Vers une société à deux vitesses?
«On nous parle de l’équilibre entre une société de droits et une société de devoirs. Sauf qu’aujourd’hui, des droits, j’en vois très peu. Le seul droit que les citoyens aient depuis un an et demi, c’est de se taire et de subir les vicissitudes de ce gouvernement incapable de gérer la crise. L’heure n’est plus à discuter, elle est à se mobiliser et à récupérer un pouvoir qui nous a été retiré depuis maintenant un an et demi. Nous allons lutter avec les armes du droit et de la démocratie.
Au titre de ces armes figure le fait de bloquer le pays, s’il le faut. Il y a une abdication totale des contre-pouvoirs et de toute forme d’opposition dans ce pays. Pardonnez mon indignation, mais il faut arrêter de faire de la liberté une discussion de salon. Des gens sont morts pour la liberté. La tyrannie prend toujours le même chemin: celui d’une abdication de l’opposition, du bon sens et de la critique du pouvoir.»
Sputnik: Pensez-vous que nous sommes à l’aube d’un nouveau mouvement social, de l’ampleur des Gilets jaunes, voire plus large encore?
Fabrice Di Vizio: «C’est aux Français de savoir dans quel monde eux et leurs enfants veulent vivre. J’en profite pour dire que le traitement médiatique de la manifestation du 17 juillet a été indigne.

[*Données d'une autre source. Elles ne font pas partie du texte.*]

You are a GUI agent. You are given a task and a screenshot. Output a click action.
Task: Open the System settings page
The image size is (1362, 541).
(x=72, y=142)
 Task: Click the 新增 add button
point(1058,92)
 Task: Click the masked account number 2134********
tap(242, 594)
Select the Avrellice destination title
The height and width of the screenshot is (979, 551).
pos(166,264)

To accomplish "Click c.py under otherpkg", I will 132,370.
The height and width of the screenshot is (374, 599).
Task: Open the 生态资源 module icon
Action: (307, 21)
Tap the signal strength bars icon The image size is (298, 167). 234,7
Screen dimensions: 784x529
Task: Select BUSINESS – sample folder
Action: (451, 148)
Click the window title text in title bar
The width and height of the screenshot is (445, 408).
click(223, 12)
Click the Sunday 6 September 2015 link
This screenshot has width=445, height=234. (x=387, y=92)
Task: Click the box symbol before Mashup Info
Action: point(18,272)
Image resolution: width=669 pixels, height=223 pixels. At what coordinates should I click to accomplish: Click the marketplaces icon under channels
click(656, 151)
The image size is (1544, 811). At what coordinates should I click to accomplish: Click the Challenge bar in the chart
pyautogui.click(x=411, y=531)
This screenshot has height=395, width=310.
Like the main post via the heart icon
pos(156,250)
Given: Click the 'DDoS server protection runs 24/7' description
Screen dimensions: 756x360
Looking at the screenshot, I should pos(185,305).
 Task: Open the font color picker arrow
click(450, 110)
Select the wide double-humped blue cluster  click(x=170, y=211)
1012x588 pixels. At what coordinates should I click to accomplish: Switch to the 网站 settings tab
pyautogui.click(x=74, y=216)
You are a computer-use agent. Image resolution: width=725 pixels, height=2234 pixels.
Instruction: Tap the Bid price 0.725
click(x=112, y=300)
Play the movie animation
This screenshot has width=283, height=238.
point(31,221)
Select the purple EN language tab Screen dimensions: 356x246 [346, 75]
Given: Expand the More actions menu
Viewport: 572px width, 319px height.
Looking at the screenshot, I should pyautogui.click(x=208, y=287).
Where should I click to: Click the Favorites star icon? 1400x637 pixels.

Le problème, au fond, c’est que l’on va créer une société de classes. Vous pensez que les gens qui ont de l’argent vont se laisser intimider et pénaliser? Concrètement, ce sont ceux que l’on qualifie avec mépris de “petites gens” qui subissent la crise. C’est une lutte des classes, rien d’autre. On se demande encore ce qu’attendent les syndicats, visiblement apeurés à l’idée de froisser le pouvoir. Rappelez-vous Péguy: “Il faut toujours dire ce que l’on voit; il faut toujours, ce qui est plus difficile, voir ce que l’on voit”. Est-ce qu’on ne voit pas que c’est une société à deux vitesses que l’on est en train de créer?»